Adding white space to Chinese text : )

One of the key challenges in learning Chinese is that there is no white space in Chinese text. You have to visually identify words and when you don’t know many words this is particularly difficult. This is what Chinese text looks like:

“今天,我们来继续介绍北京的房价。在上次的文章中,我们谈到炒房现象,也就是人们买卖房产,赚取差价的行为。为了限制炒房,2010年,政府出台了“限购”政策,这个政策被人们叫做“限购令”。“限购令”规定,只有北京户口的人才可以买房;已婚的人,每个家庭只能购买两套商品住房;单身的人只能购买一套商品住房。这样,在北京可以买房的人更少了。但北京的房价并没有因此停止上涨。原因也是多方面的。”

http://www.slow-chinese.com/podcast/177-bei-jing-de-fang-jia-er/

As you can see for those of us coming from languages that separate words with white spaces it is difficult to identify words in a Chinese paragraph.

While doing research into how I could add white space to Chinese text in order to better identify words, I ran across the following article from Stanford University:

https://nlp.stanford.edu/software/segmenter.shtml

In this article I learned the technical term for adding white space to Chinese text is “tokenization of raw text”, and since Chinese requires “extensive token pre-processing” then the more particular technical term is “segmentation”. So translated into technical lingo what I was looking for was a Chinese Word Segmenter. The article provides ample information regarding all the science that goes behind coming up with algorithms that allow us to write programs to segment Chinese text.

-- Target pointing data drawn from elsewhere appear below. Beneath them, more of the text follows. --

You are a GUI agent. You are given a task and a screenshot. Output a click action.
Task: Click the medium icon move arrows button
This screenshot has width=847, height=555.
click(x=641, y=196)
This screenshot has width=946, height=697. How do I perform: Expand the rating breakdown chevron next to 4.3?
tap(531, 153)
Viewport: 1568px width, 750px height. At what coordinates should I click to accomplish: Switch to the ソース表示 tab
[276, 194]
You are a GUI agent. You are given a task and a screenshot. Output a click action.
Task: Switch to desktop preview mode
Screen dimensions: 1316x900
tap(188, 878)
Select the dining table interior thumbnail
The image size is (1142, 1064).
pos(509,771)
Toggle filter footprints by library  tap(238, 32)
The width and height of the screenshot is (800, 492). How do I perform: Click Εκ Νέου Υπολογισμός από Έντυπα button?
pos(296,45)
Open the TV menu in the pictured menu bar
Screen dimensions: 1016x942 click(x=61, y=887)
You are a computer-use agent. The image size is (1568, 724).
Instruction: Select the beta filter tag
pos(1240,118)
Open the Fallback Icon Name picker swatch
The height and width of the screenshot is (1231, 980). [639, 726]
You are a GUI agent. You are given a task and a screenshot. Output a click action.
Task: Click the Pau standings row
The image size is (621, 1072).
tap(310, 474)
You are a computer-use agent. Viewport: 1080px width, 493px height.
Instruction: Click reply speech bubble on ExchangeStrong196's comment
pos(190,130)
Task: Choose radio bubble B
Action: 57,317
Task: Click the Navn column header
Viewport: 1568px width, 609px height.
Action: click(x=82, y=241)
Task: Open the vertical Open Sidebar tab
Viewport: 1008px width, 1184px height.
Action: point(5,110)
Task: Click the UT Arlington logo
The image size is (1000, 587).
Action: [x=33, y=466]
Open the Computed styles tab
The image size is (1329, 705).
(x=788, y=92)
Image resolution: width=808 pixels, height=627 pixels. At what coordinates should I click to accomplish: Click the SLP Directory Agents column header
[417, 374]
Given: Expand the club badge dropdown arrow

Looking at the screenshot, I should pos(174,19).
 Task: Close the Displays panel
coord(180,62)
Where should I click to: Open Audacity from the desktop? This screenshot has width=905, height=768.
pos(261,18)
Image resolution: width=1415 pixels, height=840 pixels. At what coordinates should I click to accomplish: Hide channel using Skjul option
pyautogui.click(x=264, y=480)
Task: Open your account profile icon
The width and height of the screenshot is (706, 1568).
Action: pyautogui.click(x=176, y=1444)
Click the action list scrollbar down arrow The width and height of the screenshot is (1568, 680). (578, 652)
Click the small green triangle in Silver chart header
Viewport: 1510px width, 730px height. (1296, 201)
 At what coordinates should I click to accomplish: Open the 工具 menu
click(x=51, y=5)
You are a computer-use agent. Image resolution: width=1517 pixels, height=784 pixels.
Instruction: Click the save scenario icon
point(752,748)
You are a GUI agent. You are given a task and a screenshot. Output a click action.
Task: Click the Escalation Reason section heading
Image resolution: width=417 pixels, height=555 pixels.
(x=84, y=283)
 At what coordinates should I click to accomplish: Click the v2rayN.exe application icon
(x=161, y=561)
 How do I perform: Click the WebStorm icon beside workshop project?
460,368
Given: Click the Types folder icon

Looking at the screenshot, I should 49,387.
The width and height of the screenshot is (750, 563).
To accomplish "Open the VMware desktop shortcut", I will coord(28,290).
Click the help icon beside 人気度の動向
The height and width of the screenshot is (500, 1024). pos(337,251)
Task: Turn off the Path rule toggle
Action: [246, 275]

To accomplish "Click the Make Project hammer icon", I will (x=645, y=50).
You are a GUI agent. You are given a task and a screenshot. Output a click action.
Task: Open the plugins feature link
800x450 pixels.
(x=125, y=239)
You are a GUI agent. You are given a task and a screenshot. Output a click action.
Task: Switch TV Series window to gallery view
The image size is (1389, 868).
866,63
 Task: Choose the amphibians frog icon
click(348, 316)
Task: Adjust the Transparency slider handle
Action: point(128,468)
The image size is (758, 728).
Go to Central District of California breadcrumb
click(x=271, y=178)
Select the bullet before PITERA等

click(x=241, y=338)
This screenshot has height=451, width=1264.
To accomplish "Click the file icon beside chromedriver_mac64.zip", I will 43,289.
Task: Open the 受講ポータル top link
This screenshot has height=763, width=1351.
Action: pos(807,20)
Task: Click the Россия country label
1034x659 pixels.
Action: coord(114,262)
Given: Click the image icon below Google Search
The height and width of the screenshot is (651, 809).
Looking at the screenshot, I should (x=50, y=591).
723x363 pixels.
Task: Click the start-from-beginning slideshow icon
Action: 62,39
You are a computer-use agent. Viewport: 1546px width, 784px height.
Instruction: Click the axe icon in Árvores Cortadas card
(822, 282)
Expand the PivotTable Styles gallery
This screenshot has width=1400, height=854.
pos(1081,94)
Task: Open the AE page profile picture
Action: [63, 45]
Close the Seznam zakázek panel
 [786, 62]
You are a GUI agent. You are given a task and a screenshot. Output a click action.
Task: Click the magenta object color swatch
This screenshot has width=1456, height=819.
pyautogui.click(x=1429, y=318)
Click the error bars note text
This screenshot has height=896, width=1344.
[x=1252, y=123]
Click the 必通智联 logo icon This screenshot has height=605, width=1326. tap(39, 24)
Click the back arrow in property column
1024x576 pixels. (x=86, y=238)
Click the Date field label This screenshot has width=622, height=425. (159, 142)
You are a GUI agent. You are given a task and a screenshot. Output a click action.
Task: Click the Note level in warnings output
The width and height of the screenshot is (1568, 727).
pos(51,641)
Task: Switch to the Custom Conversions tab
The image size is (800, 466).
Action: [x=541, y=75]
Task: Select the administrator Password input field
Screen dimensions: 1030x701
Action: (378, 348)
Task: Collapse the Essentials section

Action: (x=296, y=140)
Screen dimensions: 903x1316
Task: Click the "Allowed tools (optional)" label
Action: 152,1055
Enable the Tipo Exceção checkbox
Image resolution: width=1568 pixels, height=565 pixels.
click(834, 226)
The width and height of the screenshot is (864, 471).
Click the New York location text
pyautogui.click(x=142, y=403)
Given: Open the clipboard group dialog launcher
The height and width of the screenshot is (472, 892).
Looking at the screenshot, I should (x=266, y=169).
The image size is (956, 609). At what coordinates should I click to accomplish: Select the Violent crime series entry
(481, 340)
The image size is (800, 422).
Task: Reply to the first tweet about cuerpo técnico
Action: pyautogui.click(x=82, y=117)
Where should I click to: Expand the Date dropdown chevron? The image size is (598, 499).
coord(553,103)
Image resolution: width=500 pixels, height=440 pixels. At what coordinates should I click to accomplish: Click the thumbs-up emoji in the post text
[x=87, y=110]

In this blog post I am only concerned with showing how I used the Chinese Word Segmenter to transform the above text into a more Chinese language student friendly version.

  1. I downloaded and unzipped the segmenter.
  2. I put the text into a plain text file (.txt)
  3. I executed the following command:

./segment.sh ctb file.txt UTF-8 0 > file.segmented.txt

The segmenter provides detailed output regarding the segmentation process. I will only mention the last line of that output here:

CRFClassifier tagged 189 words in 1 documents at 1524.19 words per second.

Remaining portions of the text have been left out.